* **Page text**:
═══

Thanksgiving Acknowledges Our Dependency on Others, God
By Bishop David J. Malloy
This coming week we celebrate Thanksgiving. In our national history, the origin of this celebration is linked to gathering of the pilgrims with the Native Americans they encountered upon their arrival in the New World.
 
President George Washington proclaimed a day of thanks in 1789 during his presidency. Our observance of the national holiday was initiated under President Abraham Lincoln in October of 1863, right in the midst of our Civil War.
 
It is an appropriate aspect of our humanity to feel gratitude. It does not come naturally, of course. To observe small children (and sadly sometimes also adults) is to note that our sinful nature can default to an attitude of taking and receiving in isolation. 
 
Think of fish in an aquarium who come to the surface when their food is poured on the water so they can take the food, run away and consume, and then look for more. Those fish feel no pull to acknowledge the giver, only what has been given. Human nature can be tempted to live on that lower level of existence.

═══

Rows showing where targets appear
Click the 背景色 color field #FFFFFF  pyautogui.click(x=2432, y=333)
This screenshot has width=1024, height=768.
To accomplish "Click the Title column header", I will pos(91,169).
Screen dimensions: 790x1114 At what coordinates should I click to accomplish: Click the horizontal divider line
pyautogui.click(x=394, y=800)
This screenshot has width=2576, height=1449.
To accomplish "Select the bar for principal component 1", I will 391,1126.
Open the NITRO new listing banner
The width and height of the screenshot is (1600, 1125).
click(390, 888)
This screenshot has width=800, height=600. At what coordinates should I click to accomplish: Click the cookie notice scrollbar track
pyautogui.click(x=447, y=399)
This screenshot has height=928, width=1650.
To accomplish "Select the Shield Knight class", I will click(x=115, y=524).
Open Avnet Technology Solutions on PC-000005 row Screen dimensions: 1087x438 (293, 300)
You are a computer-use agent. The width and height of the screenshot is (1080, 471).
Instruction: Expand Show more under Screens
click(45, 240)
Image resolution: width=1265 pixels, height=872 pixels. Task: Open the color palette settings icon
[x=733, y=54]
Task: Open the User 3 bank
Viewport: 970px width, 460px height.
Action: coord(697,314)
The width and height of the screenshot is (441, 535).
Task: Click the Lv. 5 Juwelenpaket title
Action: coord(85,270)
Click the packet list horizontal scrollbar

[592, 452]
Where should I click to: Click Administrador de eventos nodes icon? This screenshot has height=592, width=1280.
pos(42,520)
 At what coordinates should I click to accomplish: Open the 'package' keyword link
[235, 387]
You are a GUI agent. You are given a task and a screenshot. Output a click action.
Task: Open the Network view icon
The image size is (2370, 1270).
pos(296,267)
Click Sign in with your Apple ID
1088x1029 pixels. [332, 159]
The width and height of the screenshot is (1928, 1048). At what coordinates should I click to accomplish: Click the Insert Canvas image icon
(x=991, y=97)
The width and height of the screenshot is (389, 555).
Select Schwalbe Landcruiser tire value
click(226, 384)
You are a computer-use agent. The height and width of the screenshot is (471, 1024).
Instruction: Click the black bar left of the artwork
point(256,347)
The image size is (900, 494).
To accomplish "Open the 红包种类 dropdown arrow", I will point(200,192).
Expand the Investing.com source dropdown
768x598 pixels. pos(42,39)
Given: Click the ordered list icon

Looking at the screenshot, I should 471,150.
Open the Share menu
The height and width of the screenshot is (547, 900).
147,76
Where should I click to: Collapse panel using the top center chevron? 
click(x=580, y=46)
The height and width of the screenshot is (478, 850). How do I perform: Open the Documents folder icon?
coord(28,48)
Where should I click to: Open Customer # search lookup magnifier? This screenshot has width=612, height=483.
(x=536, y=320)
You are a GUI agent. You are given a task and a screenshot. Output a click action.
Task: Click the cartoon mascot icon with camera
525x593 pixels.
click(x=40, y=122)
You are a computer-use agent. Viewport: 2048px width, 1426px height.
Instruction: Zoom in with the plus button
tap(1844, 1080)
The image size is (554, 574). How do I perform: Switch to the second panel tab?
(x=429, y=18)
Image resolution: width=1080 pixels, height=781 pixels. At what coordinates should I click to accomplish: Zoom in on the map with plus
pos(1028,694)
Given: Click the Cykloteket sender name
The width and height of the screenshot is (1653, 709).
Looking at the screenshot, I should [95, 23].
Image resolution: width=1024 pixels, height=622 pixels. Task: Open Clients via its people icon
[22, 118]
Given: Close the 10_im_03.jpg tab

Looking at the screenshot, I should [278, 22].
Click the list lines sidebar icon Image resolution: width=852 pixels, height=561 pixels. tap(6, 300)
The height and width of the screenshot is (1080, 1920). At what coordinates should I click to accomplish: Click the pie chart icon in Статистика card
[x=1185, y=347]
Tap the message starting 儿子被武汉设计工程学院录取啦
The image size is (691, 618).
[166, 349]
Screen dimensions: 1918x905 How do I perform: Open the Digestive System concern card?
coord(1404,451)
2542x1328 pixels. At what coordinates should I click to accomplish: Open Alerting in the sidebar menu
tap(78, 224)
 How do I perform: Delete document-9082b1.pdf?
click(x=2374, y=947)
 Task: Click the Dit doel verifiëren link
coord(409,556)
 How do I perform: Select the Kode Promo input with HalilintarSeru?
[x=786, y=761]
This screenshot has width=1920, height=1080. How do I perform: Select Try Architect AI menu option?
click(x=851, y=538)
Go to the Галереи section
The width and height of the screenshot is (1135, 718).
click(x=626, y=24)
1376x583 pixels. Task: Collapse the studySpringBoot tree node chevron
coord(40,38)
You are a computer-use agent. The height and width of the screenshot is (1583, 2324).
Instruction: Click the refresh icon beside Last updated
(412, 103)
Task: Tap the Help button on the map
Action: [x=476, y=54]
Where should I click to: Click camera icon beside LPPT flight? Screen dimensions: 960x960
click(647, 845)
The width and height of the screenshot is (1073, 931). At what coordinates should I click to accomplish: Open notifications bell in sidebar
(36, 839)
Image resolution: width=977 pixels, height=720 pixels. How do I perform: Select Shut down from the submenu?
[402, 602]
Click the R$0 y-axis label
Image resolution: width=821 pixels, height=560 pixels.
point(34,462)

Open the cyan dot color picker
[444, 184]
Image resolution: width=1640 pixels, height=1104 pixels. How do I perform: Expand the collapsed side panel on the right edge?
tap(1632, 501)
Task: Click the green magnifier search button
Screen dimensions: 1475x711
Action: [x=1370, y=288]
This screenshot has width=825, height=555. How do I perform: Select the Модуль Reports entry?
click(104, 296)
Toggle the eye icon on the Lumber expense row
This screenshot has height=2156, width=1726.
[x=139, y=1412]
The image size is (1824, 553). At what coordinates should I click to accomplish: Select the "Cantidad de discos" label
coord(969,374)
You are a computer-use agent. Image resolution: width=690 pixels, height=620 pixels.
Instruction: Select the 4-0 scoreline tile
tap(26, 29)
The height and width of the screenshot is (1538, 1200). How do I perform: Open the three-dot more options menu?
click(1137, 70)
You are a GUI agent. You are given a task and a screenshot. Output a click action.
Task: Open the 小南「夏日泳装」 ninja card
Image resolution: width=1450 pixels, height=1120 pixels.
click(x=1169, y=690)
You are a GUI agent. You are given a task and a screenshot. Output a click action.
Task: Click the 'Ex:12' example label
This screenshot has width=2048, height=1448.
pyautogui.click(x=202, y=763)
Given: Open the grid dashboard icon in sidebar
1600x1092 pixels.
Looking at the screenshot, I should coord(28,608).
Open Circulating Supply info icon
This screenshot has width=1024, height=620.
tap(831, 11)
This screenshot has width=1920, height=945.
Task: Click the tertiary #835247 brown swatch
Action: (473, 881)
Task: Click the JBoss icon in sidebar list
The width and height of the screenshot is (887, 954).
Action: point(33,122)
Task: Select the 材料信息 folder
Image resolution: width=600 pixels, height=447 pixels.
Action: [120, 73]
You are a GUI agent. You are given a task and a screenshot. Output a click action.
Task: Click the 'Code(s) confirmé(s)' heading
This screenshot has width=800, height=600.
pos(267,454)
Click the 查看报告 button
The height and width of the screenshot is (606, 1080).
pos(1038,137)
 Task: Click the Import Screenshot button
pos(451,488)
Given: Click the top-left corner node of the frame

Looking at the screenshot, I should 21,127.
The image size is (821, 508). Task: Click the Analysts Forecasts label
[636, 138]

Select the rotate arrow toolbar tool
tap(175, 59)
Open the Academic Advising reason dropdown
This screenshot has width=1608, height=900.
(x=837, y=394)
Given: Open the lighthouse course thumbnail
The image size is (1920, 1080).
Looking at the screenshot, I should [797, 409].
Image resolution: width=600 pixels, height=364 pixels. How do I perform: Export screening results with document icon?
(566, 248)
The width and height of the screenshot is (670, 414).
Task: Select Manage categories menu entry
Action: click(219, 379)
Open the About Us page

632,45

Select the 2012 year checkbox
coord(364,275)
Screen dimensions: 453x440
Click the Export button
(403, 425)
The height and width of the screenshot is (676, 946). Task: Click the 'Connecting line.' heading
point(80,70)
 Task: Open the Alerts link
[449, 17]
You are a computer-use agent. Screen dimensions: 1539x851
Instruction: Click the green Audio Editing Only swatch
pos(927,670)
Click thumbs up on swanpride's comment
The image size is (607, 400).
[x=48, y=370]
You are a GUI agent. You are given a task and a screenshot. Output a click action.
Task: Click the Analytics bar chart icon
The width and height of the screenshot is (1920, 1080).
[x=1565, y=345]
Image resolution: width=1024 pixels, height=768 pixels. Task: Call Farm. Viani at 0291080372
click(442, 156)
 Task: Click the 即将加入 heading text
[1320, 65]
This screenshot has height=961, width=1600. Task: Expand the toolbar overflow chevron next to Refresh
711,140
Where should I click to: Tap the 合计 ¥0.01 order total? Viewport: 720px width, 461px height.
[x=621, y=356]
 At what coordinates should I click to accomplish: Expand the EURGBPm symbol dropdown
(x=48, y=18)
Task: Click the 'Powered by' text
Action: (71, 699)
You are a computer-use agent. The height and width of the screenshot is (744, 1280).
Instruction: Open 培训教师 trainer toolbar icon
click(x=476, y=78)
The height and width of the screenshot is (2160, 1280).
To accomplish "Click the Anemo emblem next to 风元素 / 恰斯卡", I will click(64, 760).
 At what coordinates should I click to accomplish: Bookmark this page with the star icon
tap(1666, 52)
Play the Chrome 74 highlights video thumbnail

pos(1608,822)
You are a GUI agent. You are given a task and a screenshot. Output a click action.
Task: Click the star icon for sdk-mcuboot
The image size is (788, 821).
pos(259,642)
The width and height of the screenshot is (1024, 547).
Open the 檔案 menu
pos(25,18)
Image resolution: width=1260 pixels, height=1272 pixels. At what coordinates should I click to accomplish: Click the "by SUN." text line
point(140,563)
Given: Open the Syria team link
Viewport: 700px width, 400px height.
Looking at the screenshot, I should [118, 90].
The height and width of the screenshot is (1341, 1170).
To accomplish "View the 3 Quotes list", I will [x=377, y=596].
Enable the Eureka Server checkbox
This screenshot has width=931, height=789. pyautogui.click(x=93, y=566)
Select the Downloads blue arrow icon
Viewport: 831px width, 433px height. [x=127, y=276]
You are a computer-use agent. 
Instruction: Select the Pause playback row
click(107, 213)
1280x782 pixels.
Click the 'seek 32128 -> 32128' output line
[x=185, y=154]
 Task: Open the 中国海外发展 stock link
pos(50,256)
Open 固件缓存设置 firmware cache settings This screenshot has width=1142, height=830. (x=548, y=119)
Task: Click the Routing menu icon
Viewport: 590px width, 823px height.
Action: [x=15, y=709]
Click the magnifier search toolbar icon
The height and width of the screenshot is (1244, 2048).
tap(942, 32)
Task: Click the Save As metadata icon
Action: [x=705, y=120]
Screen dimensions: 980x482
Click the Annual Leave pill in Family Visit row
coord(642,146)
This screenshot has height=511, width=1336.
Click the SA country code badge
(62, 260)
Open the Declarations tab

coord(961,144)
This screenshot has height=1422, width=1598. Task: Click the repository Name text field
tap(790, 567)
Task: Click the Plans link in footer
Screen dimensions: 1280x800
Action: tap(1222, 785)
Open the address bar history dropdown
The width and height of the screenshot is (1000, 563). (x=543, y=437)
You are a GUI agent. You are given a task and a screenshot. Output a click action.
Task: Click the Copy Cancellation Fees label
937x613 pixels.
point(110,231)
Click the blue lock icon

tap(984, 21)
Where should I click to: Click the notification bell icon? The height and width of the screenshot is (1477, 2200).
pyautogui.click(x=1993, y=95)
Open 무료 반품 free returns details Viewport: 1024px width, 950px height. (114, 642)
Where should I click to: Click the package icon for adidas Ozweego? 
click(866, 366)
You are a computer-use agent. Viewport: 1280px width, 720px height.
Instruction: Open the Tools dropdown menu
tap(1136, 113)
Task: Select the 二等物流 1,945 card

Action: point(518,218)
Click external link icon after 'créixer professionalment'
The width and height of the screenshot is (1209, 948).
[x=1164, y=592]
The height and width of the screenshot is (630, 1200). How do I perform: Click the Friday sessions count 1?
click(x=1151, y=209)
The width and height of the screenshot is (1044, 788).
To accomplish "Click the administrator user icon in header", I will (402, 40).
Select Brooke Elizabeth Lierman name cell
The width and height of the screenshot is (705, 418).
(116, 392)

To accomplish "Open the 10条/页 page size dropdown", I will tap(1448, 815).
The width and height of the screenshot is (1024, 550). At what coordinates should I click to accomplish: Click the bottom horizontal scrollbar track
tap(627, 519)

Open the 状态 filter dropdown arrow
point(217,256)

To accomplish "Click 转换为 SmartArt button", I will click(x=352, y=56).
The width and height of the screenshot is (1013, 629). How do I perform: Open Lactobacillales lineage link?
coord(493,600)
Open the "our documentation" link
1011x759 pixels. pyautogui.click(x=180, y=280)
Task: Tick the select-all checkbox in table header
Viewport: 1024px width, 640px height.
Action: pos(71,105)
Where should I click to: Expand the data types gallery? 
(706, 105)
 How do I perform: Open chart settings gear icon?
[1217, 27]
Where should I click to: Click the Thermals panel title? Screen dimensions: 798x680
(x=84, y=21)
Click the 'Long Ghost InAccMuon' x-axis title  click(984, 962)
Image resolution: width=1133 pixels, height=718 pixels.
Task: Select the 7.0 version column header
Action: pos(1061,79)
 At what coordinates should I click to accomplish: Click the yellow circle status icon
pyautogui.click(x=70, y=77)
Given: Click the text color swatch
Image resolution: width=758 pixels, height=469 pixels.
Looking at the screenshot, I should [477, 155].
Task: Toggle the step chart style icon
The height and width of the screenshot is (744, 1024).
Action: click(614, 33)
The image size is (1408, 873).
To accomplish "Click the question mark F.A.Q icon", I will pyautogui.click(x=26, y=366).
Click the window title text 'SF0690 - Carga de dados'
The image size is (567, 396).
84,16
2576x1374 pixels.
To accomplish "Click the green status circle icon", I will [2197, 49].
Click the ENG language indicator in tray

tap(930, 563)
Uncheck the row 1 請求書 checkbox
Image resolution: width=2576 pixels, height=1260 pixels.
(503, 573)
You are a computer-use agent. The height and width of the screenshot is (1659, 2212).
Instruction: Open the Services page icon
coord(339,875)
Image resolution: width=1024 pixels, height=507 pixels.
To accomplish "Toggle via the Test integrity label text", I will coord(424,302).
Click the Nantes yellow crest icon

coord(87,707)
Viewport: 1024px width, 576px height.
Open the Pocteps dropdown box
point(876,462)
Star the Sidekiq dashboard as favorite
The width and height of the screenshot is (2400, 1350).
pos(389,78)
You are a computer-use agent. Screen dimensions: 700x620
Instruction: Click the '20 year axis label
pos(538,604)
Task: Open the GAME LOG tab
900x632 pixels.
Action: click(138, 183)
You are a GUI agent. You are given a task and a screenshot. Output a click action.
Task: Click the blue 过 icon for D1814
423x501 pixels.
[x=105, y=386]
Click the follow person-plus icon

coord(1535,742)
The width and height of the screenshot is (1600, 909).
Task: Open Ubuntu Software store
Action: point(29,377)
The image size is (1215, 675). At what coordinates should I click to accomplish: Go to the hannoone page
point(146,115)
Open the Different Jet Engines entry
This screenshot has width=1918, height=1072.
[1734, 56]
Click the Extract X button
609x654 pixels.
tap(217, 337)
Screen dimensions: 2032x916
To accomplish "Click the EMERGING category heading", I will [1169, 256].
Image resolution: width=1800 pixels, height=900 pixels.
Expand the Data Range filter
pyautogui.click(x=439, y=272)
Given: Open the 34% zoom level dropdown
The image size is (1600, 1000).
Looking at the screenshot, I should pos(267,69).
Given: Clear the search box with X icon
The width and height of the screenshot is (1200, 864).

═══

* **Written exercise**: Rewrite the Thanksgiving text starting with "President George Washington" and going on through "our Civil War.", putting "declared" in place of "proclaimed".

* **Solution to this problem**:
President George Washington declared a day of thanks in 1789 during his presidency. Our observance of the national holiday was initiated under President Abraham Lincoln in October of 1863, right in the midst of our Civil War.